─── DATA ───

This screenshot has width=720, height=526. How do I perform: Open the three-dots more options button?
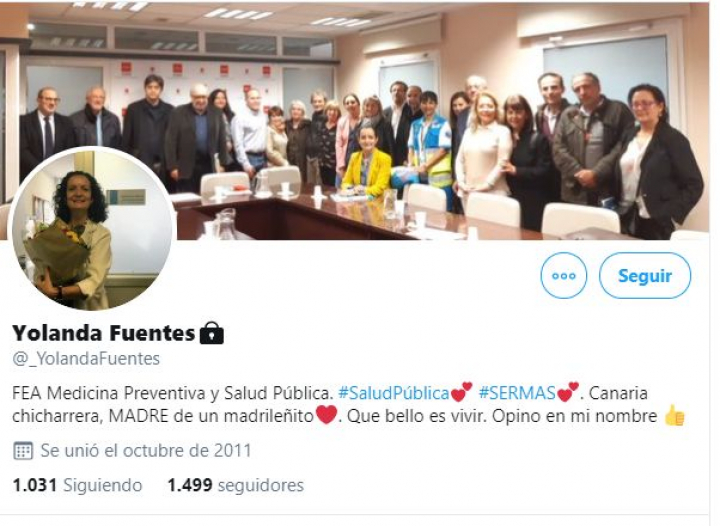pyautogui.click(x=563, y=275)
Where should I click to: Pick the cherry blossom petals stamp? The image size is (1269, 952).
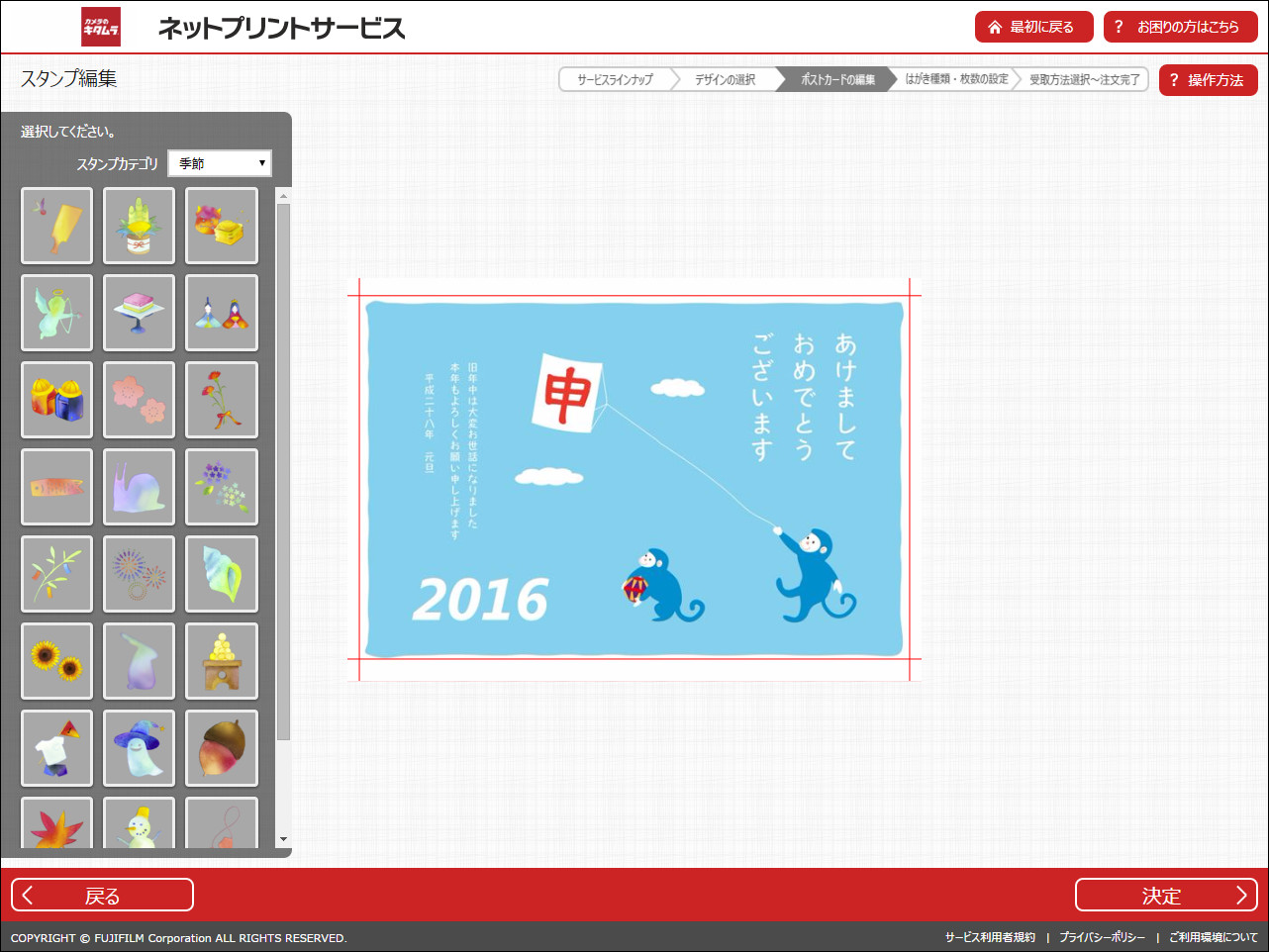point(139,400)
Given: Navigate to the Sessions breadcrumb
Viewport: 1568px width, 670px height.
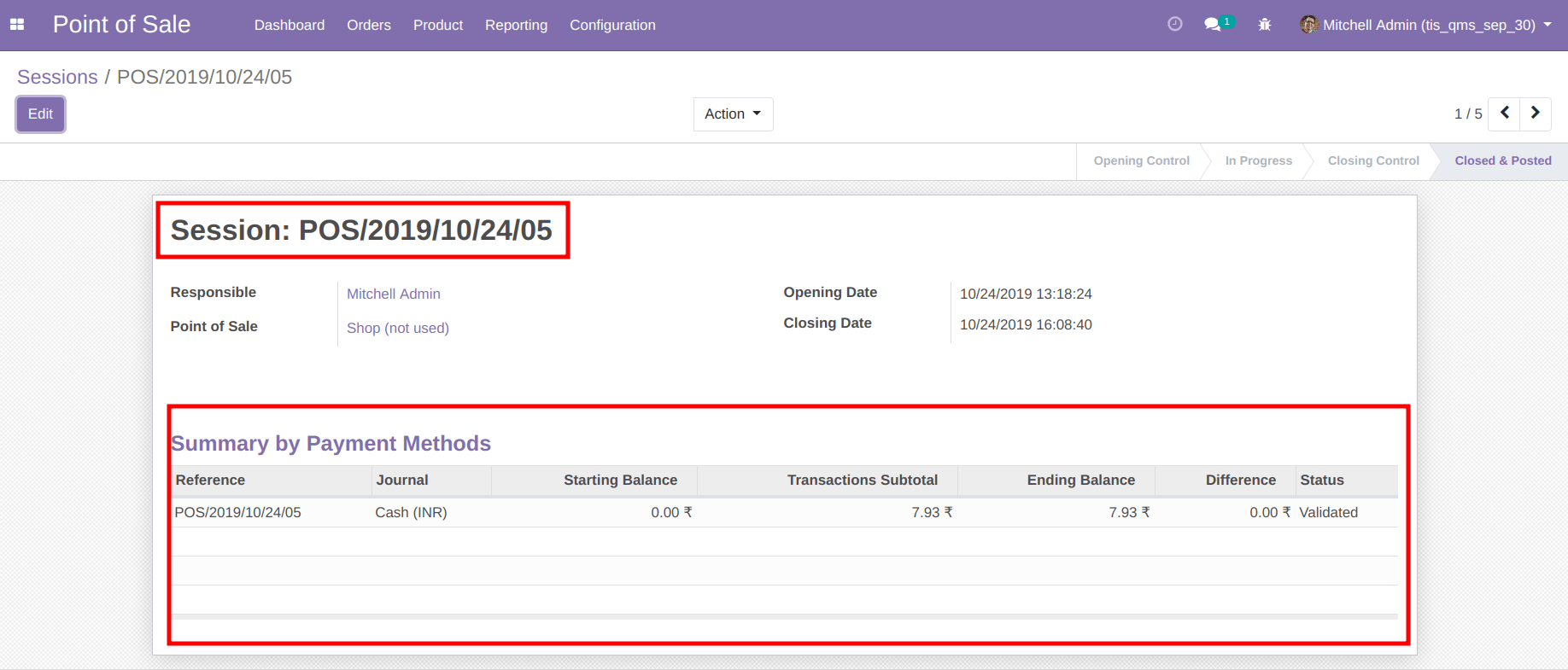Looking at the screenshot, I should pos(57,77).

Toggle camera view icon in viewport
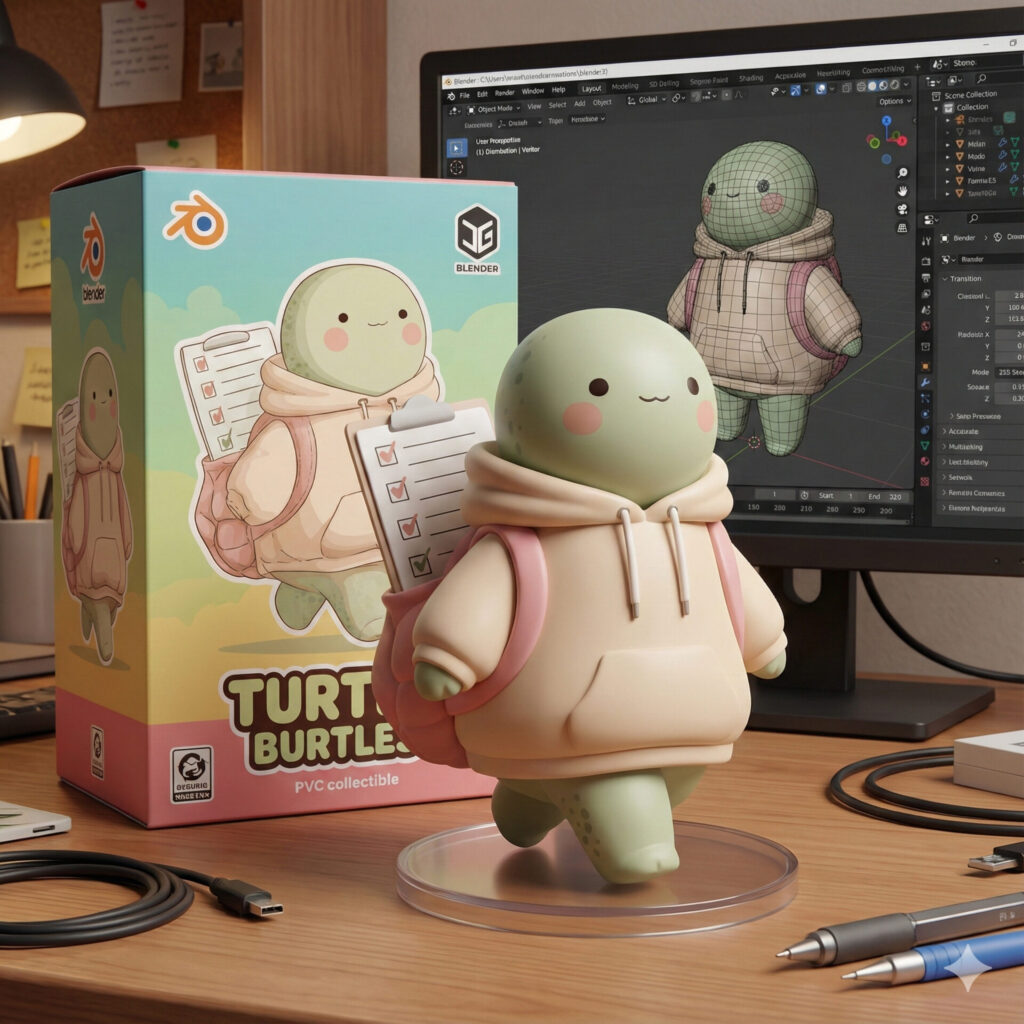click(x=902, y=211)
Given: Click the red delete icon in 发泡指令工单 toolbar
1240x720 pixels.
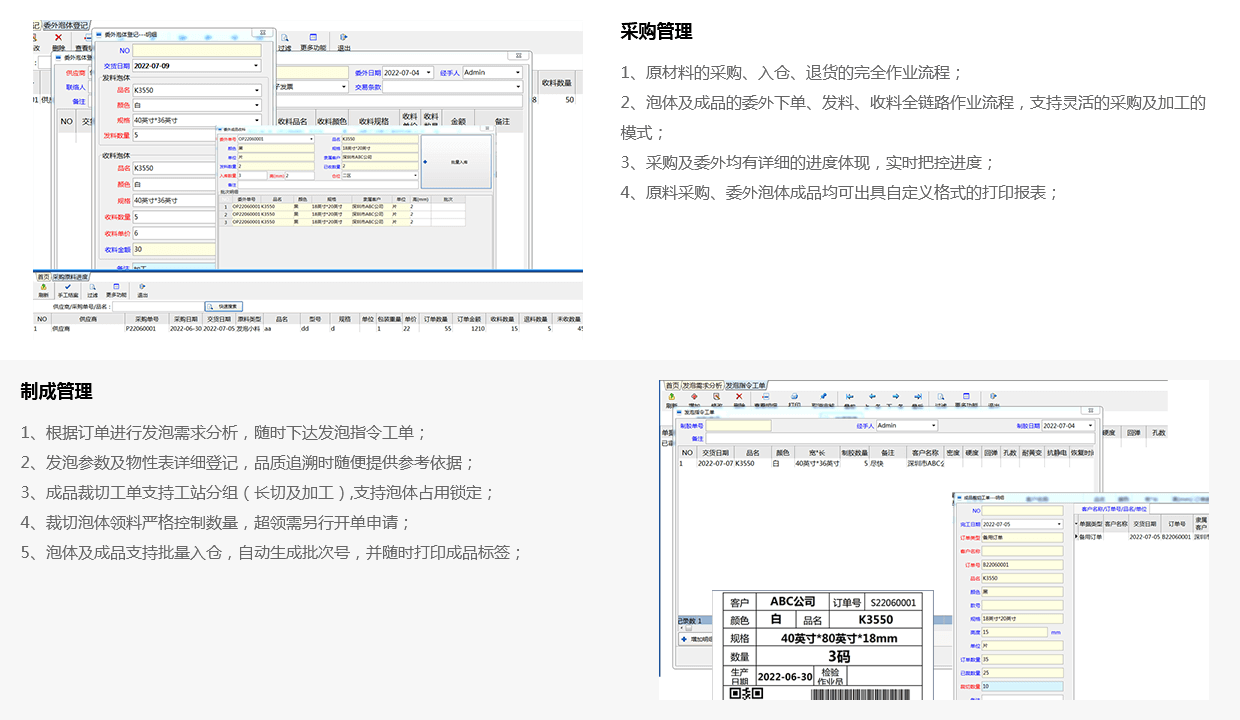Looking at the screenshot, I should (739, 398).
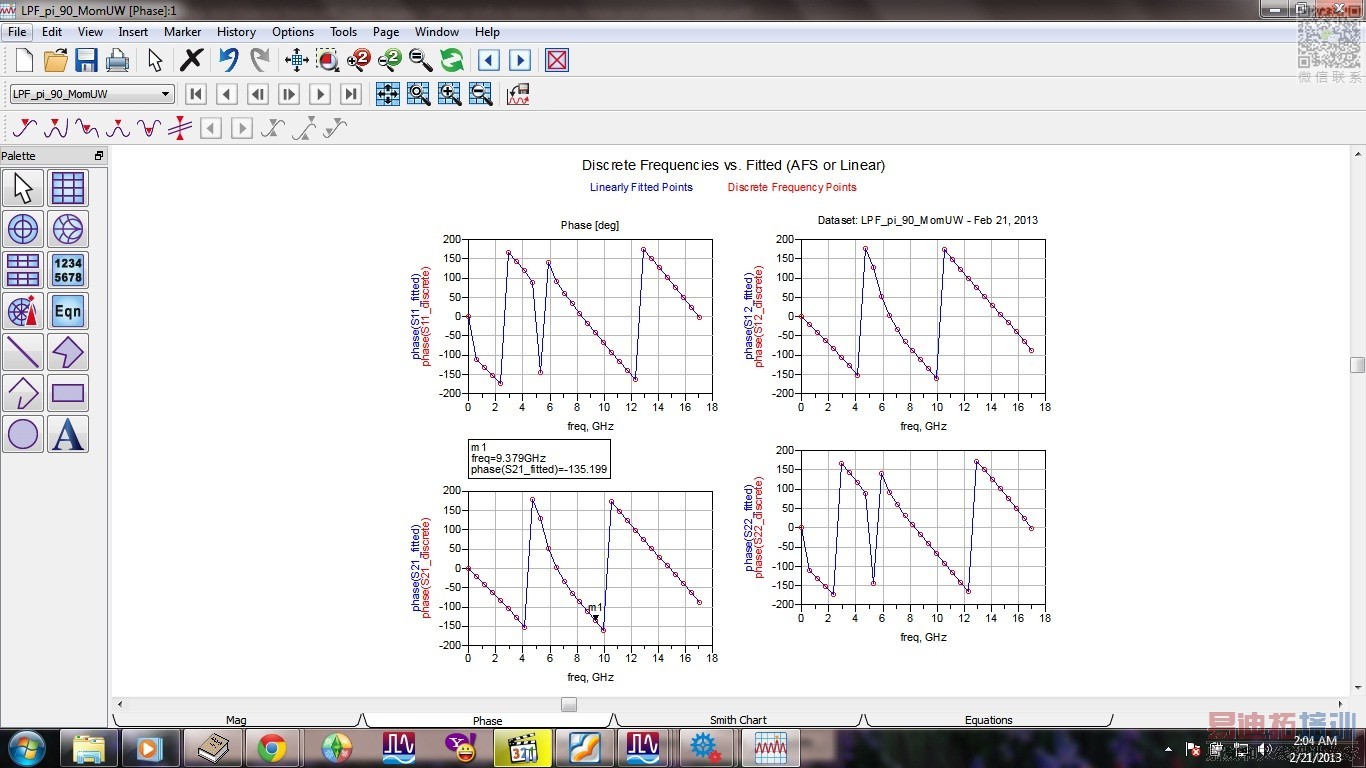The width and height of the screenshot is (1366, 768).
Task: Choose the circle drawing tool
Action: click(x=23, y=434)
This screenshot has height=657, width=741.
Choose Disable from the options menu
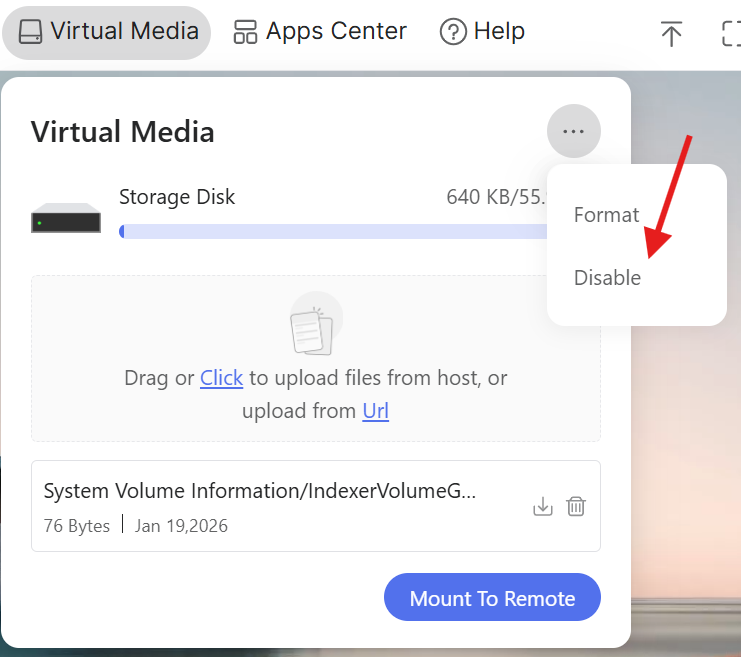607,278
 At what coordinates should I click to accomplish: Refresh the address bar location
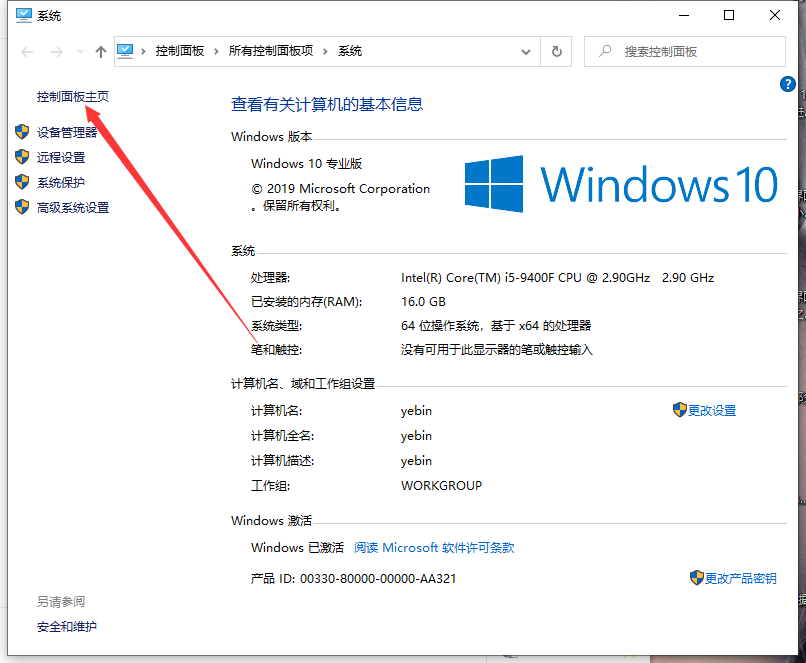tap(557, 51)
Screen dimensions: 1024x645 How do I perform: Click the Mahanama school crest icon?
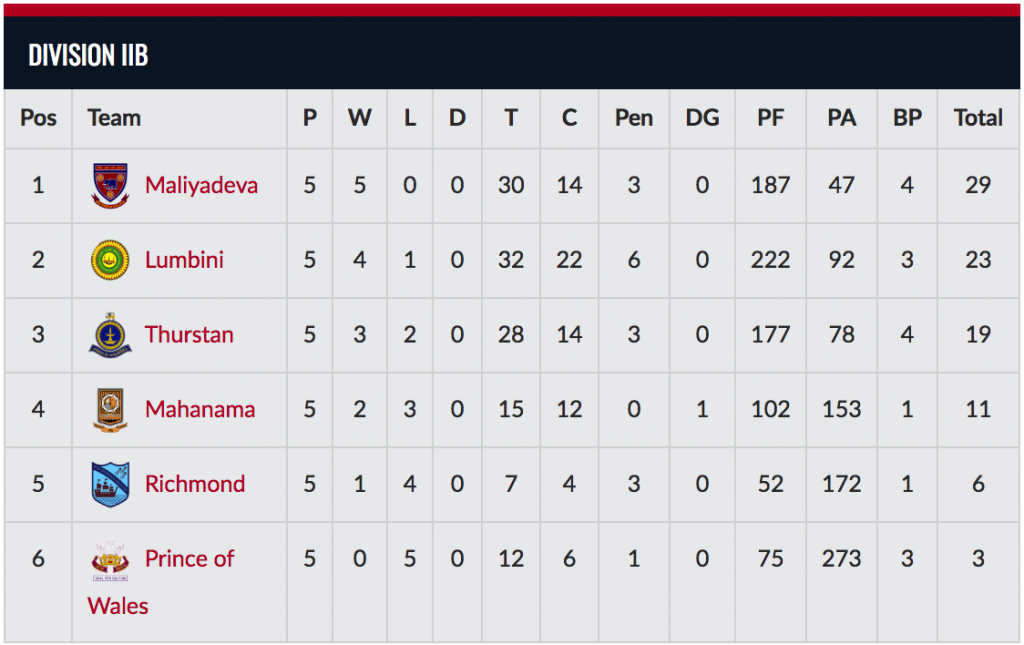(x=110, y=409)
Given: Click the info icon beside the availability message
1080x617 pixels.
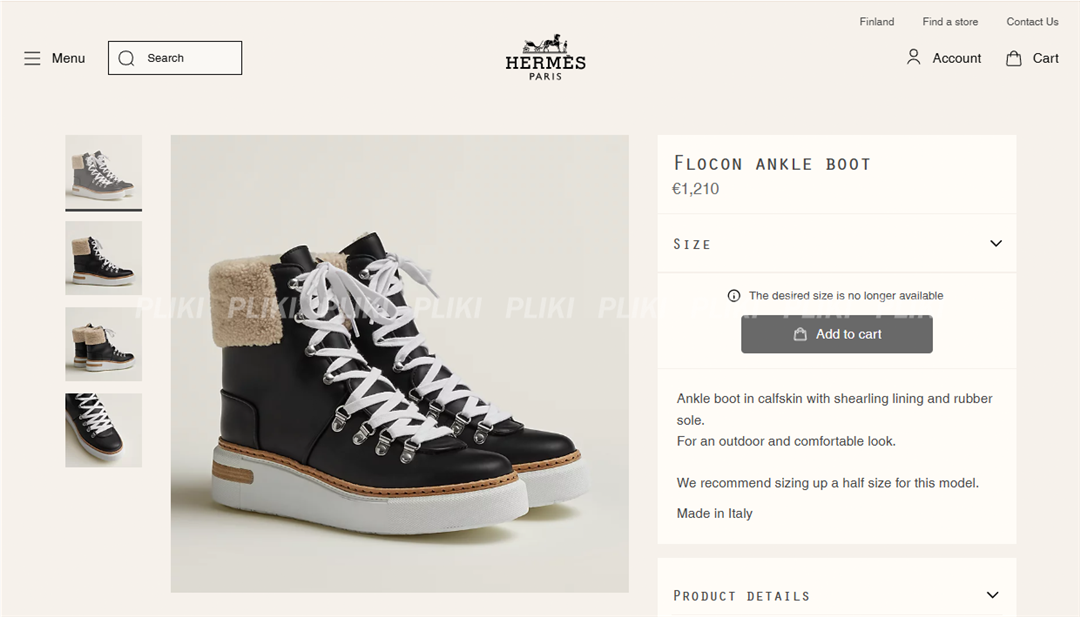Looking at the screenshot, I should tap(734, 295).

───

_TASK REQUIREMENTS_:
Quote all of the data above verbatim. Leave out the pictures.

_RESPONSE TO THE TASK_:
This screenshot has width=720, height=526. How do I perform: Open the three-dots more options button?
pyautogui.click(x=563, y=275)
Where should I click to: Pick the cherry blossom petals stamp? The image size is (1269, 952).
point(139,400)
Given: Navigate to the Sessions breadcrumb
Viewport: 1568px width, 670px height.
Looking at the screenshot, I should pos(57,77).

Toggle camera view icon in viewport
click(x=902, y=211)
Given: Click the red delete icon in 发泡指令工单 toolbar
1240x720 pixels.
Looking at the screenshot, I should (739, 398).
The width and height of the screenshot is (1366, 768).
Task: Choose the circle drawing tool
Action: click(x=23, y=434)
This screenshot has height=657, width=741.
Choose Disable from the options menu
607,278
 At what coordinates should I click to accomplish: Refresh the address bar location
tap(557, 51)
Screen dimensions: 1024x645 How do I perform: Click the Mahanama school crest icon?
(x=110, y=409)
Given: Click the info icon beside the availability message
1080x617 pixels.
Looking at the screenshot, I should tap(734, 295).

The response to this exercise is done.